== Exercise goal ==
Pull out every line of the data below that contains the string "asterisk", treating uppercase and lowercase as different.

Data from a source:
§ §

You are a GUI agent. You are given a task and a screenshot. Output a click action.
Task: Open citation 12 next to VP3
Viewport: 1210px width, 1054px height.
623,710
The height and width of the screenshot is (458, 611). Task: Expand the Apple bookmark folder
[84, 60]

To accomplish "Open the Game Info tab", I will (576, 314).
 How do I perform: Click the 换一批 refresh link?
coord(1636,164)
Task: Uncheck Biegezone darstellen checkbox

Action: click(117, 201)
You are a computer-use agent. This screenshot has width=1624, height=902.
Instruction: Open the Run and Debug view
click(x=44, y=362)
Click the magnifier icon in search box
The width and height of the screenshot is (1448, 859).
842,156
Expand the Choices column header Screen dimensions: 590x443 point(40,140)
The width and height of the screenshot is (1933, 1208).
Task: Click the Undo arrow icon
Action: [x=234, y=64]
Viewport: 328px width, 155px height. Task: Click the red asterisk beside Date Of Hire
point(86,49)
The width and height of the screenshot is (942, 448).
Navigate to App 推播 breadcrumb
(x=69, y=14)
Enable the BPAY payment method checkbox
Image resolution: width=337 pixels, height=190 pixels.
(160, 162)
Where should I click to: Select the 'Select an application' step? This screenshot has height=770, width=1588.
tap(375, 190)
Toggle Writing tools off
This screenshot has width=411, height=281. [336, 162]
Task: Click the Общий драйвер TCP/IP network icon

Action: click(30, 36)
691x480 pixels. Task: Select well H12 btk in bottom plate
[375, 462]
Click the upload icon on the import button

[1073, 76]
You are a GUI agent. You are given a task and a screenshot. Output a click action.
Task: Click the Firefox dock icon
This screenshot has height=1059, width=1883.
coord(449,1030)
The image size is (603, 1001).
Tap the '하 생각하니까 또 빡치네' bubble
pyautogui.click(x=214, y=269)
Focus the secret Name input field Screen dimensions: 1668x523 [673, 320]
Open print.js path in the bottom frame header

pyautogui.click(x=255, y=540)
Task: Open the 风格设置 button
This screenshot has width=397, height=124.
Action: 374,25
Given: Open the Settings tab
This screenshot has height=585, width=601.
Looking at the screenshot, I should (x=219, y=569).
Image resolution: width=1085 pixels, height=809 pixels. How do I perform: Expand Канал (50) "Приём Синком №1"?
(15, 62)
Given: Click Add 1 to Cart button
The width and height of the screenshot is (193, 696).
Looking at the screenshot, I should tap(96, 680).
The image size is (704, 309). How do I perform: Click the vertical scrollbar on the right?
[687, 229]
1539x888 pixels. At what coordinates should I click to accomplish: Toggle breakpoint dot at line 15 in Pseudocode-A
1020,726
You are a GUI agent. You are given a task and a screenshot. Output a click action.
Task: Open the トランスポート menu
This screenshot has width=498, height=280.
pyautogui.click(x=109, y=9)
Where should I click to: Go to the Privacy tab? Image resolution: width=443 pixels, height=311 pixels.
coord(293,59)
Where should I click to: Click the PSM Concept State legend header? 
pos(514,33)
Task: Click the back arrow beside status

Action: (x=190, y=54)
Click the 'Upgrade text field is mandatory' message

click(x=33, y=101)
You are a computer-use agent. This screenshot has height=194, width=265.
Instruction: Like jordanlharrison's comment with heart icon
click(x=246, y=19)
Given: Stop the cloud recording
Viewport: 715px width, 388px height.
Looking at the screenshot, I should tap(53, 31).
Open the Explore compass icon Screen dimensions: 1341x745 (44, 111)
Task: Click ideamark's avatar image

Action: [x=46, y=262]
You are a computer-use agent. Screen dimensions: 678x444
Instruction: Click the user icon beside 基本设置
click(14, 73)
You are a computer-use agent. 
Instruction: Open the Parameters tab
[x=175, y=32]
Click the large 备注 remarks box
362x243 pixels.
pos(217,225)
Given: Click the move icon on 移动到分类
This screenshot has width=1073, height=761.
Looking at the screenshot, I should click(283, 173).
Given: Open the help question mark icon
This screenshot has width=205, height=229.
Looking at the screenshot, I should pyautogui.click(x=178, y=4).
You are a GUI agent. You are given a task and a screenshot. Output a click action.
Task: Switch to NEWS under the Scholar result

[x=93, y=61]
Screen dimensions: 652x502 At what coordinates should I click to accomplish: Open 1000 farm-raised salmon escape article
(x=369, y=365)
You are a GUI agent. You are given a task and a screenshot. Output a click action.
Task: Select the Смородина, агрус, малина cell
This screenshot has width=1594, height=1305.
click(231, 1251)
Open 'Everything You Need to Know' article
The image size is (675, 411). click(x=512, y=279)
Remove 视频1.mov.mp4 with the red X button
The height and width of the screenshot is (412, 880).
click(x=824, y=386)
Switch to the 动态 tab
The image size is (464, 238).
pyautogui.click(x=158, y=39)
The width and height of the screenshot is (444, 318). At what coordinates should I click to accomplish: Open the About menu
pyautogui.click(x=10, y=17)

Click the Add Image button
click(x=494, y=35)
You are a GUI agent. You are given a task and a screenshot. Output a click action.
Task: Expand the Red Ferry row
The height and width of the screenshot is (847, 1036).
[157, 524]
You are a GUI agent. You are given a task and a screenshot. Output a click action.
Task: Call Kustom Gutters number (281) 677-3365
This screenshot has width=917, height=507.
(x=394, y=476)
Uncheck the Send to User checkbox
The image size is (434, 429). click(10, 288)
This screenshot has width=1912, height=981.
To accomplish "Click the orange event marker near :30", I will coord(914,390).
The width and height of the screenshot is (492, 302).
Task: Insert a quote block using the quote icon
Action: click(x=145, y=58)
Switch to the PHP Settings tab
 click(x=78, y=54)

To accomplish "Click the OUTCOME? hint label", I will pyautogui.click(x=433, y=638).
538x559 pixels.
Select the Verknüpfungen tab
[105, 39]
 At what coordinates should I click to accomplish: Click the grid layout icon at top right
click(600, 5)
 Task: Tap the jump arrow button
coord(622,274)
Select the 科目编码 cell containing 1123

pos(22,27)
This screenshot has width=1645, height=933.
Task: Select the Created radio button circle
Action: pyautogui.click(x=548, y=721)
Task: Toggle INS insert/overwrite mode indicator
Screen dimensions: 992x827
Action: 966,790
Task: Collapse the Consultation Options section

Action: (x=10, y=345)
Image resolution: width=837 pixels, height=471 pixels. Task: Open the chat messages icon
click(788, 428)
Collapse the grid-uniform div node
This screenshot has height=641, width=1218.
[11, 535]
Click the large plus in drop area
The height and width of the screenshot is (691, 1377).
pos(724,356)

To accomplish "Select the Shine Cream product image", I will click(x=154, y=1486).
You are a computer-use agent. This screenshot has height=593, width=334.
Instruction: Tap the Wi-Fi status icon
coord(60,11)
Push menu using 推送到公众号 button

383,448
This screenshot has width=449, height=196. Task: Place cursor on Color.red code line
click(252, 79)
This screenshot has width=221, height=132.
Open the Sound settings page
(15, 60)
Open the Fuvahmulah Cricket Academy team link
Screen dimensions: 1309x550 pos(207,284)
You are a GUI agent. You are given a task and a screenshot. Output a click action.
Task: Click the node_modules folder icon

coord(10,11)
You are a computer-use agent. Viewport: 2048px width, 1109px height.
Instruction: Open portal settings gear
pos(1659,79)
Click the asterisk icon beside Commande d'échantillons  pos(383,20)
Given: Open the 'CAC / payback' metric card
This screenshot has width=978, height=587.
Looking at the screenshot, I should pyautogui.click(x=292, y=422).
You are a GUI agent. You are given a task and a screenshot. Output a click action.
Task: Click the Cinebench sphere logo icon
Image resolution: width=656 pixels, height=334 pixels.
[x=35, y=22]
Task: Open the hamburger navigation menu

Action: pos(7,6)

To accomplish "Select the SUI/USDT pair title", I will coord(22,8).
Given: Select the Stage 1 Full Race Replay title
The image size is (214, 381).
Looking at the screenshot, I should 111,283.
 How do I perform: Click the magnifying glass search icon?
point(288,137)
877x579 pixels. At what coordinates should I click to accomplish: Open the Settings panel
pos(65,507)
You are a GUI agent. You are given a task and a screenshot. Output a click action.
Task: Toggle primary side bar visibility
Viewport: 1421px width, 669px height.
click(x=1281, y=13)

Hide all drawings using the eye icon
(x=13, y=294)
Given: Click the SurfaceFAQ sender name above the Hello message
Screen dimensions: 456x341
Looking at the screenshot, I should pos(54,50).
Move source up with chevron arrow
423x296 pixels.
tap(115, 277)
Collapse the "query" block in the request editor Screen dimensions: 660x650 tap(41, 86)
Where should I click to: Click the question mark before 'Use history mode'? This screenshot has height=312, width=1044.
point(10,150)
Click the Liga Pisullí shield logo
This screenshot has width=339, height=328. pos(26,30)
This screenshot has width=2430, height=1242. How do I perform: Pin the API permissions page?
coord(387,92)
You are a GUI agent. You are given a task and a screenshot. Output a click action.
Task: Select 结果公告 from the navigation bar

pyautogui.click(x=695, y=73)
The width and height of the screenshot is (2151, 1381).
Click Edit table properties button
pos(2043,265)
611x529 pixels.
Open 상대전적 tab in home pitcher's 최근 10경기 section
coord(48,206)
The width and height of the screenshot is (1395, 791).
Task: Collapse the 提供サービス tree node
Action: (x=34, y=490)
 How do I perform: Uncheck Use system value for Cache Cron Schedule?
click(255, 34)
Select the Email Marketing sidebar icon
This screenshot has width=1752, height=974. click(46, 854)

§ §

== Reply to the exercise ==
Viewport: 328px width, 155px height. Task: Click the red asterisk beside Date Of Hire
Click the asterisk icon beside Commande d'échantillons  pos(383,20)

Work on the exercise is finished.